Nevertheless, not everyone will receive it – and a threshold for taxable income has been established at £35,000. A petition on the parliament website is demanding that the state pension should be made exempt from tax – and not count towards people’s liability to pay money to the government.
It has attracted 17,000 signatures and received a response from the Treasury. The petition states: “We want the government to make the state pension tax exempt and not impact the tax threshold. We think it is wrong to tax the state pension.”
Rachel Reeves’ Treasury provided a brief response – but now the powerful Petitions Commons Select Committee has determined this response is insufficient and instructed officials to return with a more detailed answer to the issues raised.
The Committee stated: “The Petitions Committee (the group of MPs who oversee the petitions system) has considered the Government’s response to this petition. They felt the response did not respond directly to the request of the petition. They have therefore asked the Government to provide a revised response.”
“When the Committee receives a revised response from the Government, we will publish this and share it with you.”
The original Treasury response stated: “Exempting the State Pension from income tax would be expensive and add complexity to the tax system”.
“Exempting the State Pension from income tax would be expensive at a time when the Government has inherited a very challenging set of fiscal circumstances. Individuals earning above the higher rate threshold would benefit more than those with incomes below, and those earning below the Personal Allowance would not benefit at all.
“The Government keeps all taxes under review as part of the policy making process. The Chancellor will announce any changes to the tax system at fiscal events in the usual way.”
Helen Morrissey, head of retirement analysis at Hargreaves Lansdown, cautions that increasing numbers of pensioners will be ‘pulled into taxpaying territory’ in the years ahead because of frozen income thresholds.

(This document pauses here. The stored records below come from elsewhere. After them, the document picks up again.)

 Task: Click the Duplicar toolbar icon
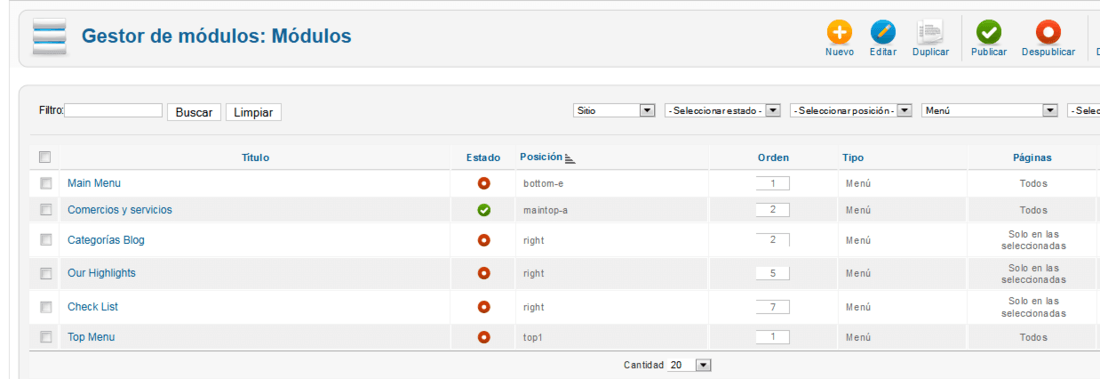click(x=930, y=32)
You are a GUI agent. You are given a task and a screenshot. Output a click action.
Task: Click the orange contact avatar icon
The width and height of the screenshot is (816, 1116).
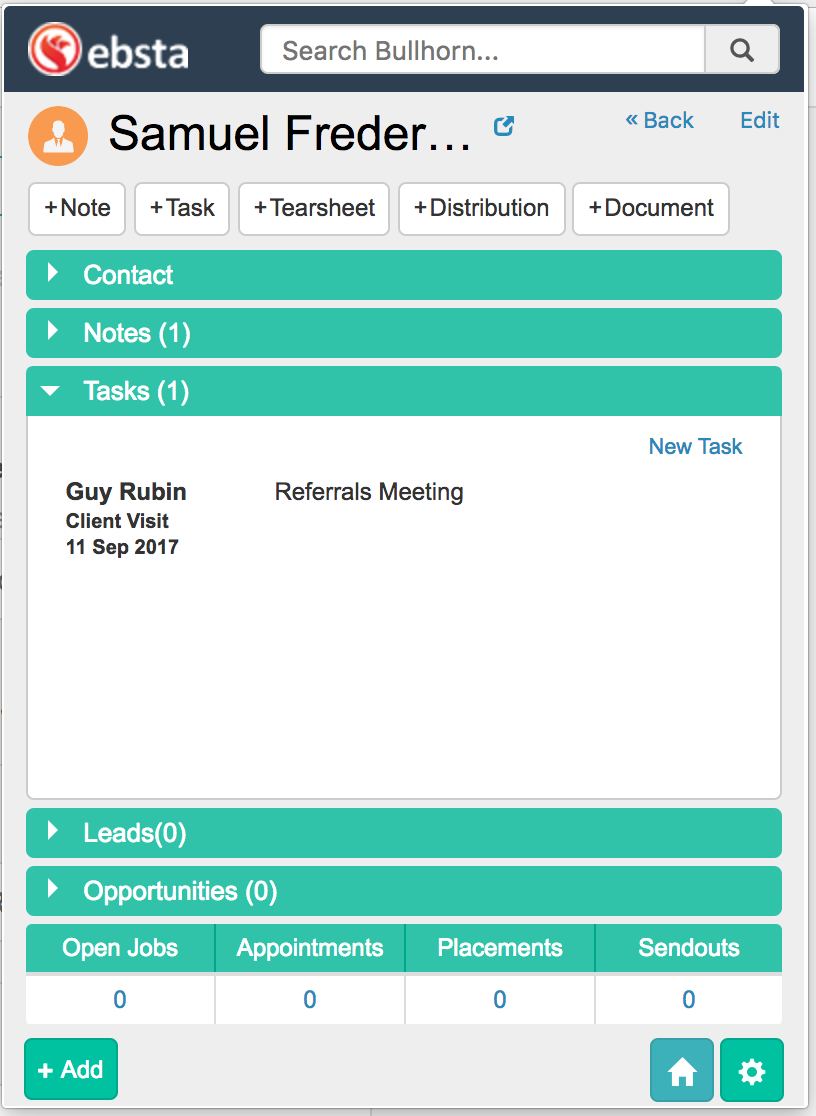pyautogui.click(x=58, y=136)
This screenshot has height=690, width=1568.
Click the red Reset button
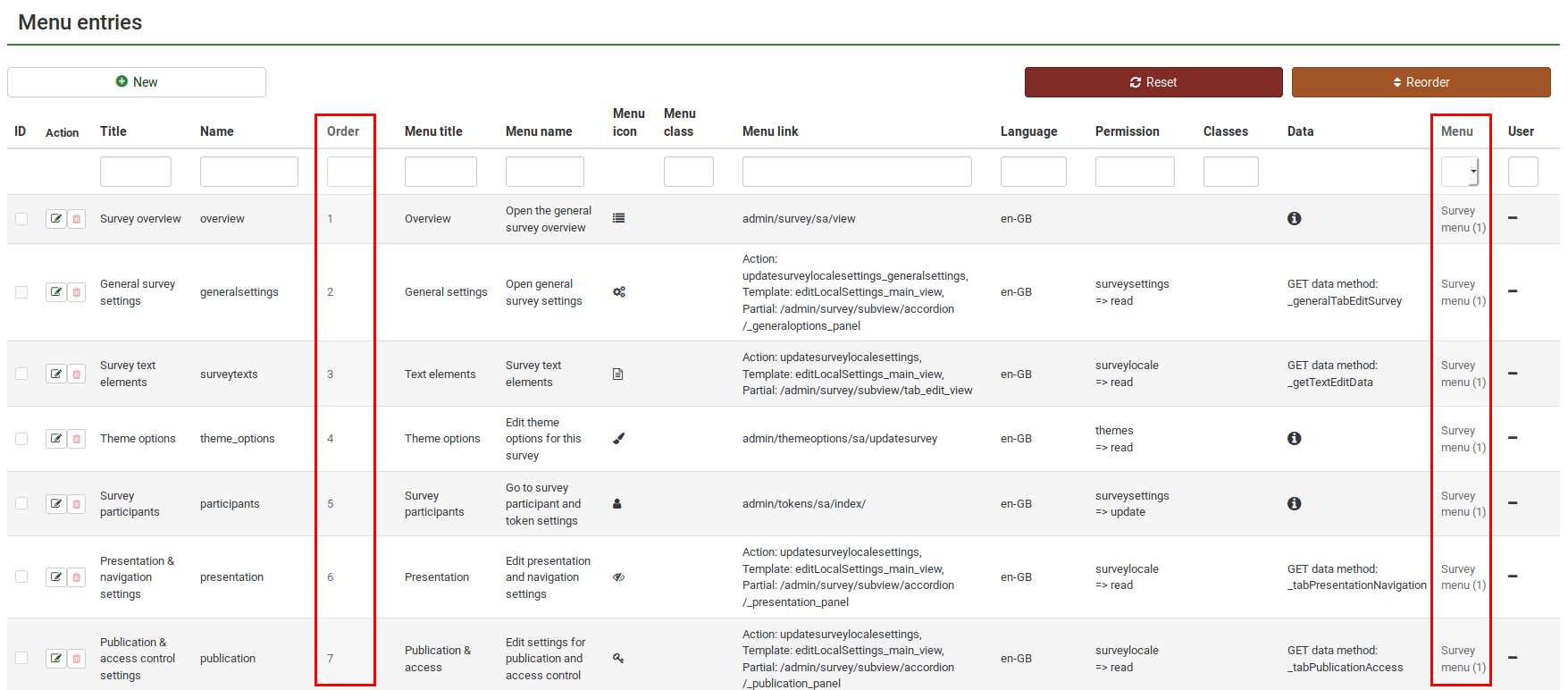point(1153,82)
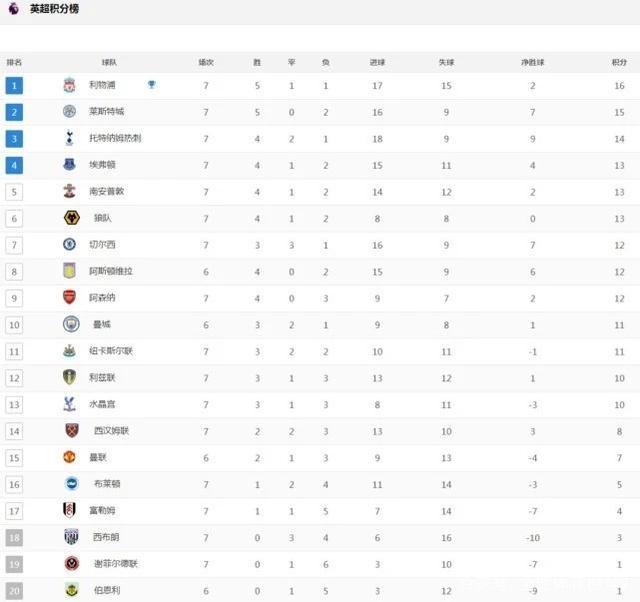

Ms Morrissey said: “The pension tax paying population is soaring. On one hand, this can be celebrated as a sign of rising incomes among this population, but it’s also fair to say that frozen tax thresholds have also played a massive part in pulling more pensioners into taxpaying territory. With the freeze set to remain in place until 2028, we expect to see these figures continue to grow.
“There are things that can be done to help manage these tax liabilities. For a start, up to 25 per cent of your pension can be taken tax free and this can be used alongside taxable income to keep you below an income tax threshold. Retirement income is also more than just about pensions, with ISAs also able to play a key role.
“Paying into a pension reduces your adjusted income and this can reduce the amount of tax you have to pay or even stop you from breaching a threshold that moves you into paying tax at a higher rate.
“This can be especially helpful to those who earn between £100,000 and £125,140 per year who get hit by the stealthy 60 per cent tax trap that erodes your personal allowance.”
Under the Triple Lock policy, the New and Basic State Pensions rise annually in line with whichever proves highest between average yearly earnings growth from May to July, CPI inflation to September, or 2.5 per cent.
The measure is designed to protect the State Pension’s value from being eroded by rising living costs.
Both the New and Basic State Pensions went up by 4.1 per cent in April, though future projections from the Labour Government anticipate a 2.5 per cent increase across the coming four financial years.
Based on these figures, the full New State Pension is set to reach £12,578.80 during the 2027/28 financial year – £78.80 above the Personal Allowance threshold.